Question 2: Are the effects of coffee consistent across different times of the day?#
Judging the data below, the morning seems to slow people down but tends to even out in the afternoon.
coffee_df.groupby('Time of the day')['Typing Speed in characters per minute'].mean()
Time of the day
Afternoon 219.344828
Evening 230.285714
Morning 211.000000
Name: Typing Speed in characters per minute, dtype: float64
sns.catplot(data=coffee_df,x='Time of the day', y='Typing Speed in characters per minute',kind='bar', hue='Caffeinated or Decaffeinated')

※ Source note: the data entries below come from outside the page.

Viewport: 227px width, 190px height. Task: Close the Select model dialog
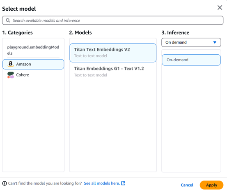tap(220, 7)
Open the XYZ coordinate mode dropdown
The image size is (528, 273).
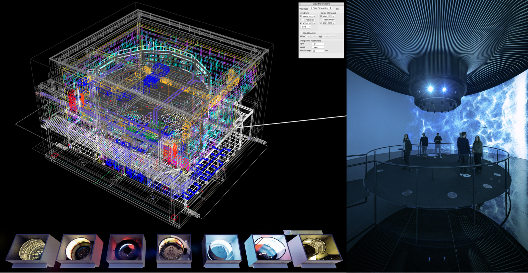[x=306, y=27]
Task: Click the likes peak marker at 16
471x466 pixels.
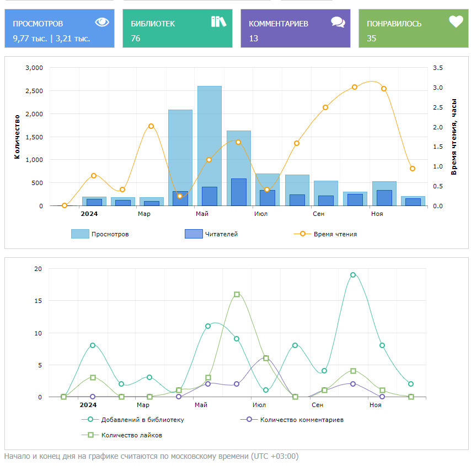Action: click(237, 294)
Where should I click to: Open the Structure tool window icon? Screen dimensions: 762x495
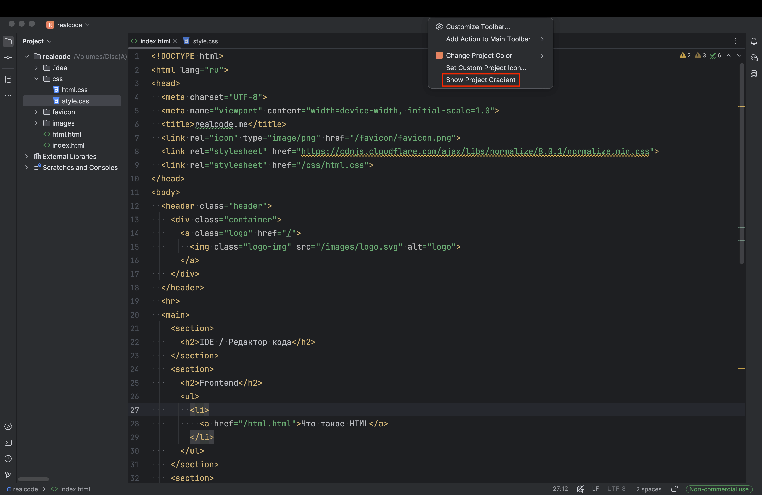[8, 79]
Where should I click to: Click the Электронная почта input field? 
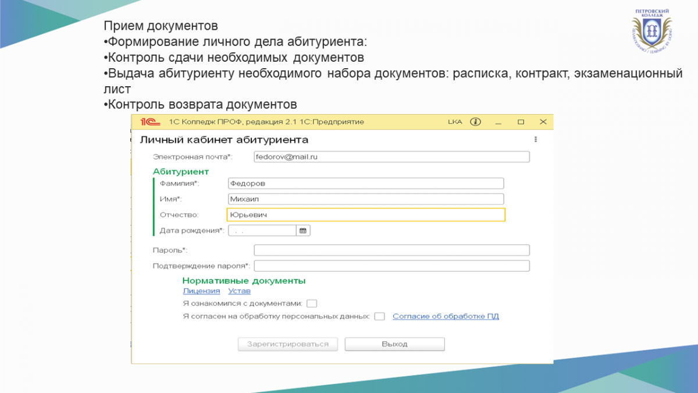tap(391, 157)
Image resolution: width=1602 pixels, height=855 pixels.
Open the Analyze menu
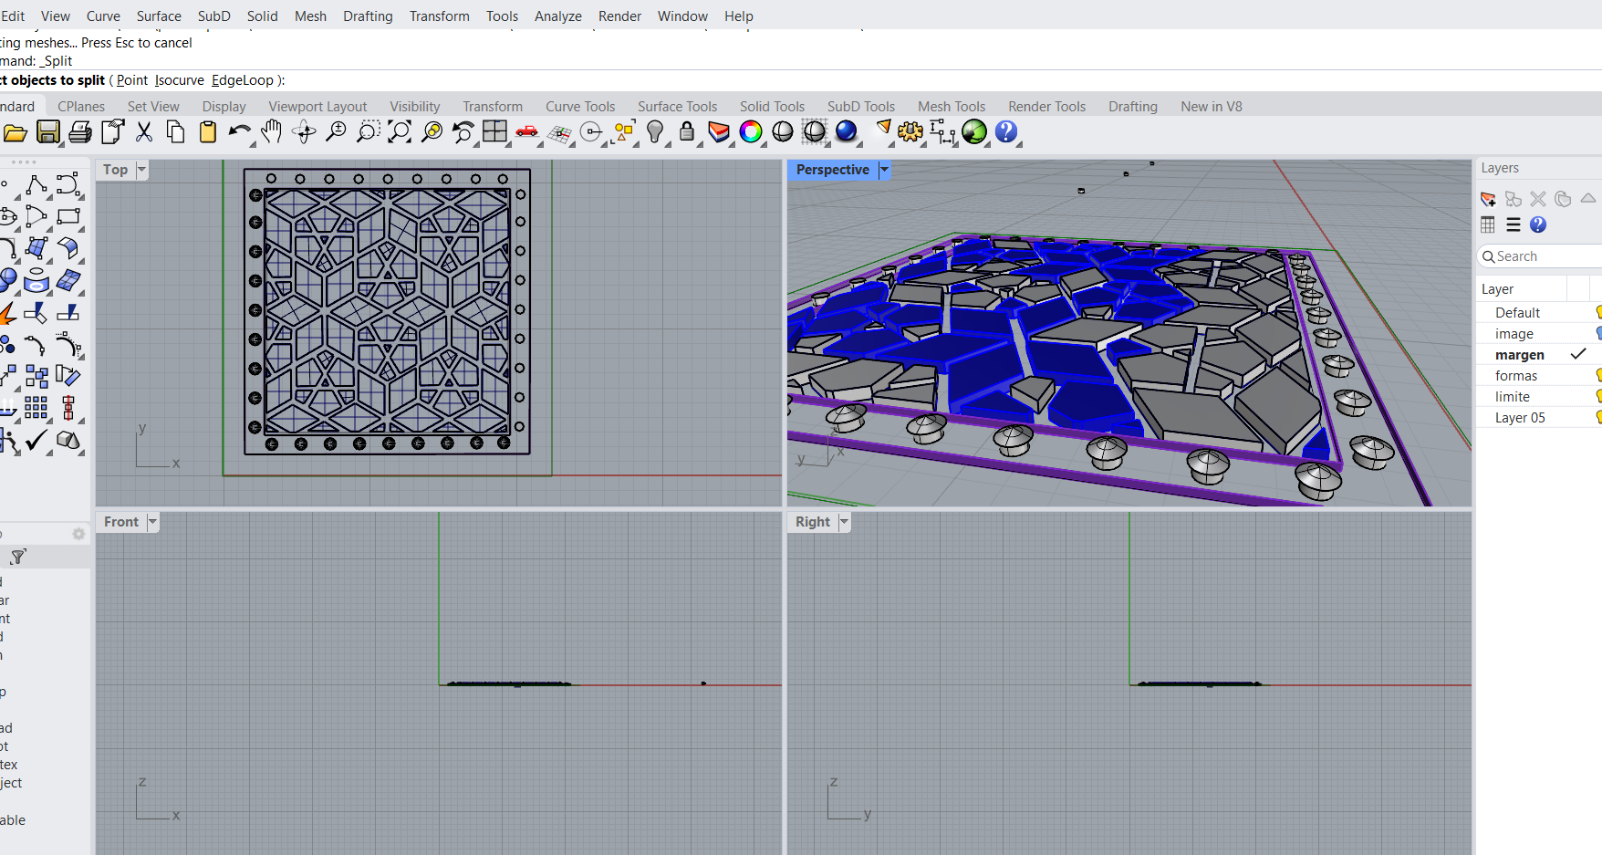click(x=557, y=16)
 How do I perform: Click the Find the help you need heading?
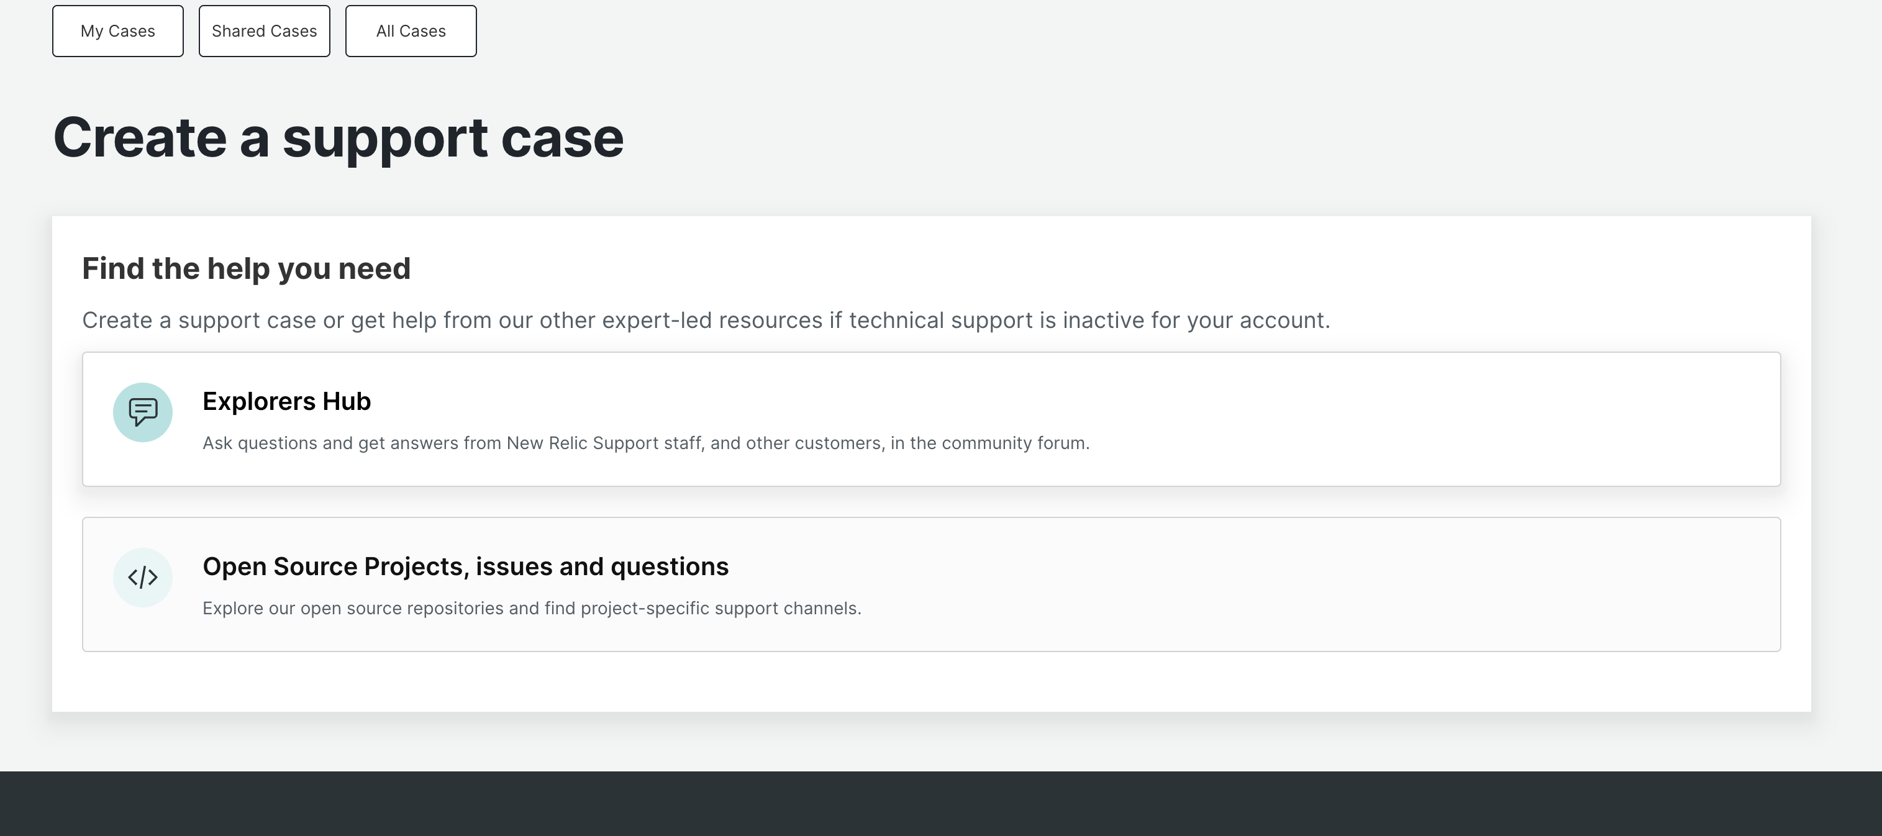[x=246, y=268]
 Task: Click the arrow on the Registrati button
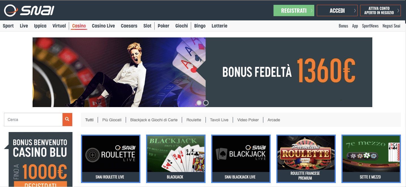(311, 11)
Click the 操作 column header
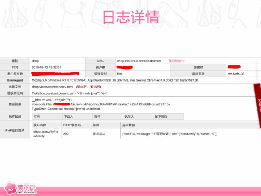Viewport: 261px width, 196px height. [x=97, y=117]
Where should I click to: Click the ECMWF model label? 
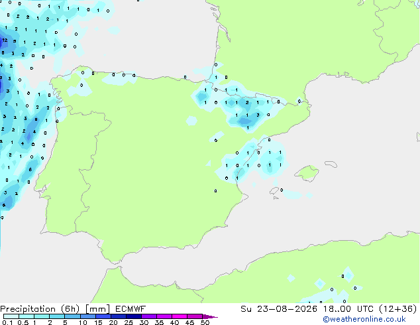coord(131,309)
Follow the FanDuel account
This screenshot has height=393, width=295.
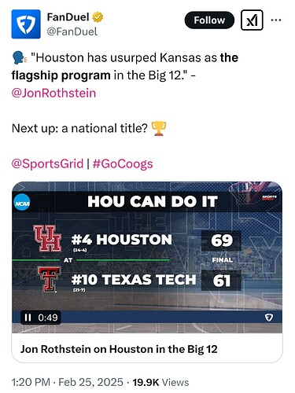coord(209,20)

<seaborn.axisgrid.FacetGrid at 0x1c1ead8f0e0>

Question 3: Do certain coffee brands lead to better performance?#
While the graphs show a slight dip for Nescafe its a negligible amount. From this data set Id say these brands at least have similar effects.
sns.catplot(data=coffee_df,x='Coffee Brand', y='Typing Speed in characters per minute',kind='bar', hue='Caffeinated or Decaffeinated')
<seaborn.axisgrid.FacetGrid at 0x1c1eaced1f0>

coffee_df.groupby('Coffee Brand')['Typing Speed in characters per minute'].mean()
Coffee Brand
Folgers 222.583333
Himalayan 221.843750
Nescafe 216.814815
Name: Typing Speed in characters per minute, dtype: float64
Future analysis#
This data really is lacking. I feel for a future analysis more demographic info on participants is absolutely required. While we can determine in these cases people who drank caffeinated coffee out preformed others we have no Idea who were comparing too. Theres no age, size, or any information that could tell us who coffee does work on.